Far-Less - Turn To The Bright (Cover Artwork)
Staff Review


Turn To The Bright (2004)

Tooth & Nail

Solidifying their lineup in 2001, Blacksburg, Virginia's Far-Less have been working hard, releasing something every year. It started with two self-released EPs in 2001 and 2002, respectively, and then their first full-length, Broken Hearts Unite, on Silent Uproar Records in 2003. That release gained them enough attention that Tooth & Nail picked them up in 2004 and they released the EP we have here. They don't appear to be losing pace, with a full-length due out this year.

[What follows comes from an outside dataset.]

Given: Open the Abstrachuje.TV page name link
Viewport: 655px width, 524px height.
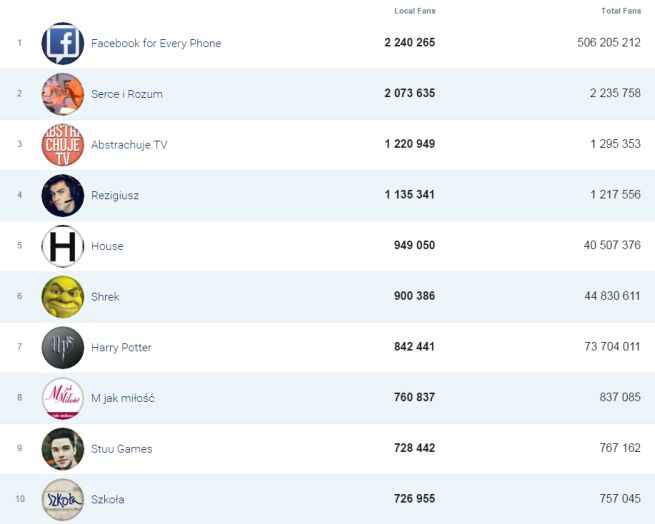Looking at the screenshot, I should [129, 145].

All this hard work has helped the band develop a tight and refined style, a style I will have to call emo-metal for lack of anything better. There is double-bass pedal work abound here, plenty of screaming, and some nice breakdowns. But above it all is an "emo" attitude and a melodic crooning typical to the genre currently. I've had a hard time comparing them to any one band. They are not as guitar fireworks-based to lump them in with Thrice, and they don't have the lighter pop moments of other popular scream-sing-scream bands like Taking Back Sunday or Thursday. Far-Less also maintains an almost airy, floating feel to most of the stuff here, feeling less jarring and abrasive than what I think of "metal" as being, or emo for that matter.

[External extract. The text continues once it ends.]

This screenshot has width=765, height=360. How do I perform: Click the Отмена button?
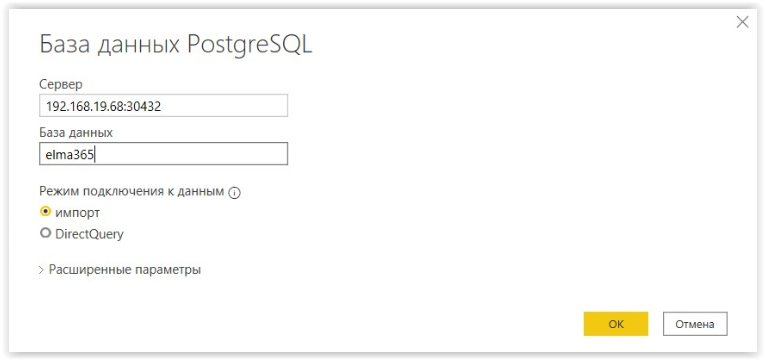[695, 324]
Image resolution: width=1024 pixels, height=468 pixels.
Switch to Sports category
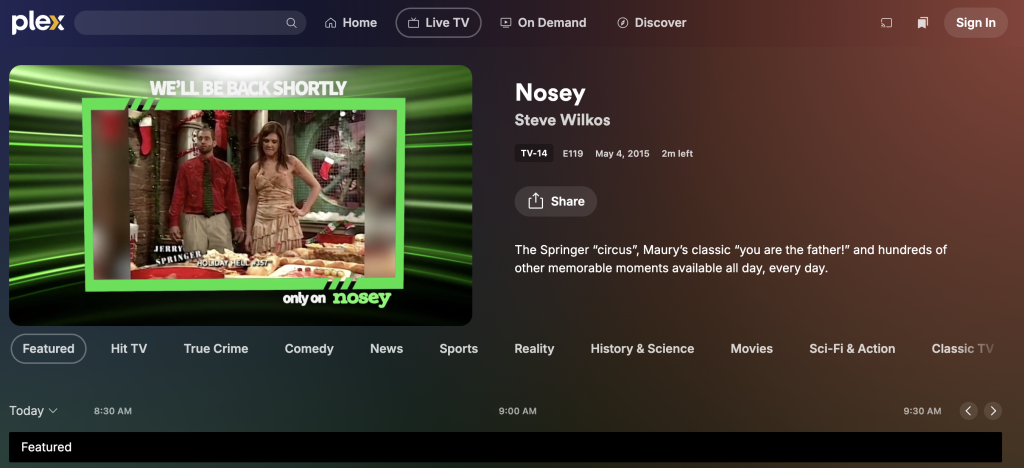(x=458, y=349)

Rather than just throwing a few random songs together here, Far-Less give the EP a full album treatment by sandwiching the four complete songs between two instrumental pieces, giving you more for your money. It starts gentle, but as the first proper song "Scorched Earth Policy" hits, it hits hard. Some of the most brutal vocals found on the EP are right here, followed immediately by the smooth melodies of lead vocalist Brandon Welch, and they alternate throughout the song. "Georgia" is a little more laid back, starting very atmospherically with harmonized guitar with the reverb way up and some interesting drumming with a focus on rim clicks. The song remains mostly melodic, but it doesn't leave the screaming out completely. Another notable moment on the EP is the insanely good drumming featured in "Out of Balance." As a drummer myself, I usually take away points for double bass fills as they are a cheap way to impress, but here I will make an exception - this guy has some real control over his double pedal, and some quick hands to add. The EP ends not with a return to the mellow feel of the beginning, but to a more distorted feel than ever with feedback aplenty. Then the entire mix of the EP is fazed out into a rumbling mess with post-production effects, which I liked a lot.

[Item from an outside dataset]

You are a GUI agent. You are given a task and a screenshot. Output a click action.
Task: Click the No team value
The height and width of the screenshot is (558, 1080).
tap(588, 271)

I don't really know what to expect from a Tooth & Nail release anymore, and I think that's a good thing. These guys are obviously Christian if you read the liner notes, but that doesn't bug me - they don't preach in their songs anyway. That aside, this was harder than what I expected to hear but overall I liked it. Not anything too out of the ordinary trend these days, but enough to keep my interest. Smooth and airy yet somehow still brutal, the hard-working men of Far-Less have nailed something interesting that remains within the grasp of today's emo kids.